Let's use cheerio to loop through each and get the article contents. Inspecting the page we can see that all articles are 's that are nested under a with a class of 'news-articles'. First let's use the chrome devtools to inspect the page contents and target the desired elements and data we want to extract. Here we can use the cheerio library for this. Now that we've got HTML being returned we can go through the page and extract the data we want. Loop through each article and get its data If successful, you should get a bunch of HTML logged to the terminal similar to the image below: It allows implementing web scraping routines. Node.js is a great tool to use for web scraping. The process should remove the hassle of having to browse pages manually, be automated, and allow to gather and classify the information you're interested in programmatically. This is because axios returns several properties but data is the one that contains our HTML payload. By definition, web scraping means getting useful information from web pages. Notice that I've logged response.data instead of response. To test our script, open the terminal at the root directory of the project folder and type the following command then hit enter to execute the script. You can do it by clicking the right mouse click. Inside the project’s folder, create a new file called app.js. Next, let's check if we can hit the URL by doing a simple GET request with axios by passing in the URL. Create a new folder for our web scraping application project, and name it as you wish. In the root directory of the project folder create an empty javascript file for the scraper, I've called mine scraper.js.Īt the top of the file import the dependencies.
![web scraping with nodejs web scraping with nodejs](https://www.webscreenscraping.com/assets/img/blog/2022/July/how-web-scraping-is-used-to-build-large-scale-database/Top-programing-language-used-to-build-web-scrapers.png)

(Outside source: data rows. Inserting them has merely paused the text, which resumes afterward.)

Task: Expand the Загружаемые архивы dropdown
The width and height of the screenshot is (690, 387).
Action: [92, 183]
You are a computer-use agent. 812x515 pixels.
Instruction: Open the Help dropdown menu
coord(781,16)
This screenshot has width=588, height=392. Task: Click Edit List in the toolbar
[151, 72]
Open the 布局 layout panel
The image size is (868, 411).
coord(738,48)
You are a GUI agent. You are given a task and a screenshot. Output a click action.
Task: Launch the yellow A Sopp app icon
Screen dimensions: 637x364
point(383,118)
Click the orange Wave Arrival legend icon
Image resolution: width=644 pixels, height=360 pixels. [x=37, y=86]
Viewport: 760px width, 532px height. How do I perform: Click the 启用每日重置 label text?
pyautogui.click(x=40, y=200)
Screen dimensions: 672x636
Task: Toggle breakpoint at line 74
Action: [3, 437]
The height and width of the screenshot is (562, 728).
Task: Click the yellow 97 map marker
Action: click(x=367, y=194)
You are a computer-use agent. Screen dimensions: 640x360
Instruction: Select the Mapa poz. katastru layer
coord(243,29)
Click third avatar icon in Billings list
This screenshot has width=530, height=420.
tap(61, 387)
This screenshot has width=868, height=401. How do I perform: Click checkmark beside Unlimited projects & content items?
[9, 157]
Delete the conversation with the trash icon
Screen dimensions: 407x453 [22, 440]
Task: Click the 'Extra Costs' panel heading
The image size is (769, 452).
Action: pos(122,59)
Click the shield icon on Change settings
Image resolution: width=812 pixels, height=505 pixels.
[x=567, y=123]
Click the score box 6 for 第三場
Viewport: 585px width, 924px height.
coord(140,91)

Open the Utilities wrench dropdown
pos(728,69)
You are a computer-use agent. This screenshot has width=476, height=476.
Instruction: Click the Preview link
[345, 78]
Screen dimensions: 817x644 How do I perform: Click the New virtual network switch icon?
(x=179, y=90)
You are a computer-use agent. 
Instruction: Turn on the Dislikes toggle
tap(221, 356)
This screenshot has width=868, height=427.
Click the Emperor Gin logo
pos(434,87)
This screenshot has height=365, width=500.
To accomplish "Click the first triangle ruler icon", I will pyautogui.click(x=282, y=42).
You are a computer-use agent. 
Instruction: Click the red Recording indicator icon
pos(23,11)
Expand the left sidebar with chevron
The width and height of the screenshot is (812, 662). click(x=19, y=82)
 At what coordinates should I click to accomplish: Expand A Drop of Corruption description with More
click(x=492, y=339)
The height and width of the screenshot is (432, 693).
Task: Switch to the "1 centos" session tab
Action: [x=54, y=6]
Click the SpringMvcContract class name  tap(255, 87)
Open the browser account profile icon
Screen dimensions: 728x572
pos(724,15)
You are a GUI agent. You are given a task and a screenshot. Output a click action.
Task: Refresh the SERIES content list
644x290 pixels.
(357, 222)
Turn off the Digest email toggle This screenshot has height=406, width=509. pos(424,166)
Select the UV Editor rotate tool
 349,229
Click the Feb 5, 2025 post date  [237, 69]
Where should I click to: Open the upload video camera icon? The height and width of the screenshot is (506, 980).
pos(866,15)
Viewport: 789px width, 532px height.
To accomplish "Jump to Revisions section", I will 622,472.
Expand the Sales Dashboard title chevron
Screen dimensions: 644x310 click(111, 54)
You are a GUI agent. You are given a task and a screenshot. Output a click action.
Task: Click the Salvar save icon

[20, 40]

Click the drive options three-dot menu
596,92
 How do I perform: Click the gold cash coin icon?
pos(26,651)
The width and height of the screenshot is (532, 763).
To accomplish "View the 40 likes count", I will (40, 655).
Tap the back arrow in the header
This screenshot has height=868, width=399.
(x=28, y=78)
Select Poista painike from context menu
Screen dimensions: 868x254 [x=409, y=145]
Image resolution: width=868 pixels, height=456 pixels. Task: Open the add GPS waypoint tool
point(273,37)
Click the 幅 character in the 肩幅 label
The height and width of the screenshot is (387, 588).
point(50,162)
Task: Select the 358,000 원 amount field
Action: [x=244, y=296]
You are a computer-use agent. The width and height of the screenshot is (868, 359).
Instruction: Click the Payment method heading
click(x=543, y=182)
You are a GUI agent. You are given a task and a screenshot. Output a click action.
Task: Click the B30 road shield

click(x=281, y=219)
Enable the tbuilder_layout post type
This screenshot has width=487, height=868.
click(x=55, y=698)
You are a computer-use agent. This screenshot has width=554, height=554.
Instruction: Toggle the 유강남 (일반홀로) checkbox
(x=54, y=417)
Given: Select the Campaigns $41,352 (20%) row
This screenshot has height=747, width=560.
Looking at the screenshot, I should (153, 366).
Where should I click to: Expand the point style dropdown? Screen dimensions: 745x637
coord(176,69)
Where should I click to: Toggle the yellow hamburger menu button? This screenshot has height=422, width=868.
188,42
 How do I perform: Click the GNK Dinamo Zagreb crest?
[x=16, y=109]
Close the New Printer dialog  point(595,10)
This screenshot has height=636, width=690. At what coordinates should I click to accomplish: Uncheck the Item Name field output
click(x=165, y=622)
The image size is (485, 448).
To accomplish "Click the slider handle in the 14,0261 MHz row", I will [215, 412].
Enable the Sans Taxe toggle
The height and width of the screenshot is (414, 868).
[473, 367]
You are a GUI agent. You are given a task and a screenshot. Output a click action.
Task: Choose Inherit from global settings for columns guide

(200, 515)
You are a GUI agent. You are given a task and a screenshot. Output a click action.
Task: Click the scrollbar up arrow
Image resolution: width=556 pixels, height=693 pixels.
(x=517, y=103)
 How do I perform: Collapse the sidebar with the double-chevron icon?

#Web scraping with nodejs install#
Next, we'll install the axios and cheerio libraries. Inside the project folder create a package.json file to save the project dependencies. We'll scrape the data and save into a JSON file.Ĭreate an empty folder to hold the project files. The URL we'll be scraping is which contains a list of news items highlighted in red shown below. We'll also use the node fs module to save the scraped data into a JSON file.
![web scraping with nodejs web scraping with nodejs](https://cobaltintelligence.com/blog/wp-content/uploads/2021/01/Web-scraping-with-Nodejs-and-Cheerio-1170x657.png)
In this tutorial we'll create a simple web scraper using NodeJS, axios and cheerio.